Pratt has already raised prices once this year and doesn’t think his customers will take kindly to another one so soon.
He said he’ll likely have to absorb the cost, which could be difficult considering restaurant profit margins are low in Canada. In 2012, the operating profit margin for food services and drinking places was 4.2 per cent, according to Statistics Canada.
“I’m the guy down here that’s kind of struggling to make a buck in a very tough market,” Pratt said.
It seems likely diners will end up paying more, according to Pierre Cadieux, vice-president of federal and Quebec government relations for Restaurants Canada, a not-for-profit association representing 30,000 businesses in the restaurant and food-service industry.
“That (price hike) has to be passed on to the consumer somehow,” he said. “So, it’s reflected in our menu prices. It’s reflected in changes to the menu.”
The cost of food that consists of industrial milk may increase or restaurateurs may instead remove some menu items, Cadieux suggested.
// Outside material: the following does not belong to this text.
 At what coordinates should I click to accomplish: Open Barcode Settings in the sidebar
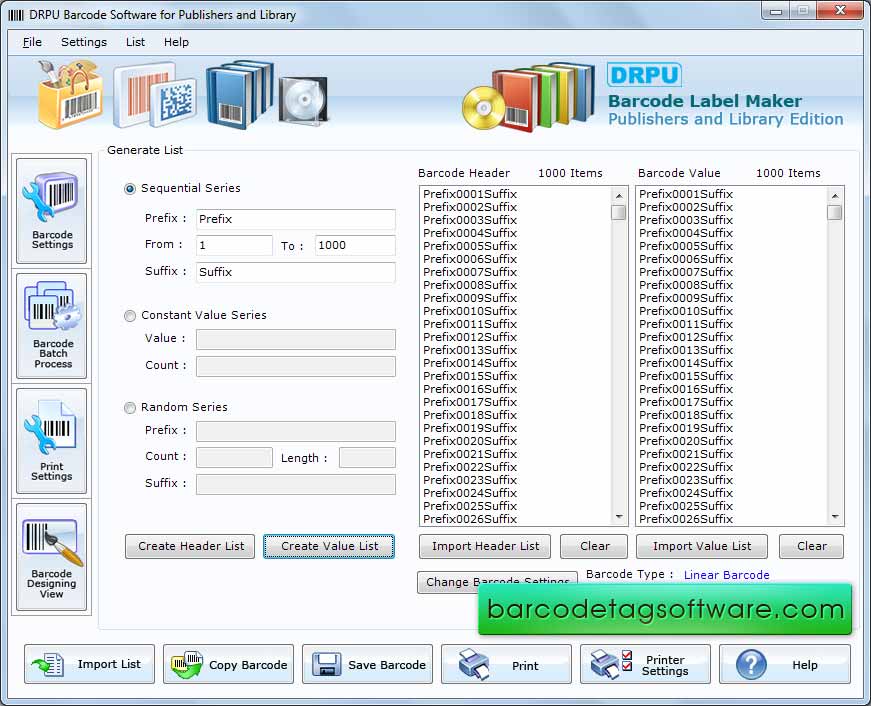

Milkshakes, he said, are the perfect example of an item disappearing as few consumers are willing to pay the price shops charge for the diner staple.
Basillais said the difference consumers will see in prices for goods that use industrial milk is difficult to predict because it depends on how much of the final product is made up of the dairy component. Other factors, like transportation, packaging and processing costs, also need to be accounted for, he said.
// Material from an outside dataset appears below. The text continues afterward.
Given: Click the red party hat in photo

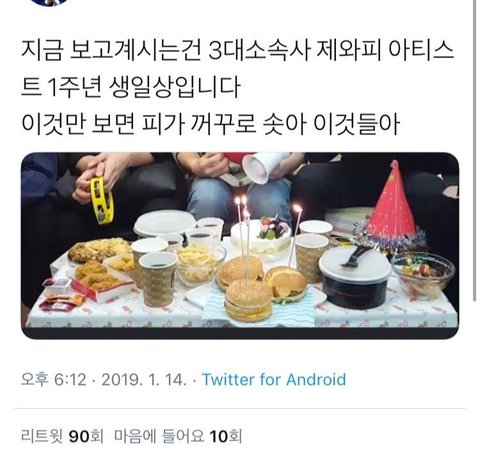Looking at the screenshot, I should (393, 201).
But, he added, price hikes experienced by consumers won’t be more than 2.76 per cent.
The CDC is part of Canada’s supply management system for the dairy industry, which is meant to reduce price volatility and ensure supply meets demand, said Basillais.
Restaurants Canada has long championed changing the supply management system.
“We have to reinvent that part of our agricultural system,” said Cadieux. Though it’s not on anybody’s political agenda at the moment, he added.
The poorest 20 per cent of Canadian households pay an extra $339 annually for dairy and poultry due to supply management, a report from the Montreal Economic Institute released Wednesday found.
That premium pushes more than 100,000 Canadians below the poverty line, according to the study.
“A reform plan that would phase out production quotas and import duties would benefit all Canadian consumers,” the authors write, “but it would especially benefit poorer individuals, raising their living standards and effectively lifting many of them out of poverty.”
This management system does mean consumers pay higher prices, said Jim Fisher, a professor at the University of Toronto’s Rotman School of Management. But he added that it also helps protect Canadians from an insufficient supply of products, even if they pay more for them.
“So we can all sleep well in our beds tonight knowing that … there will always be a supply for us.”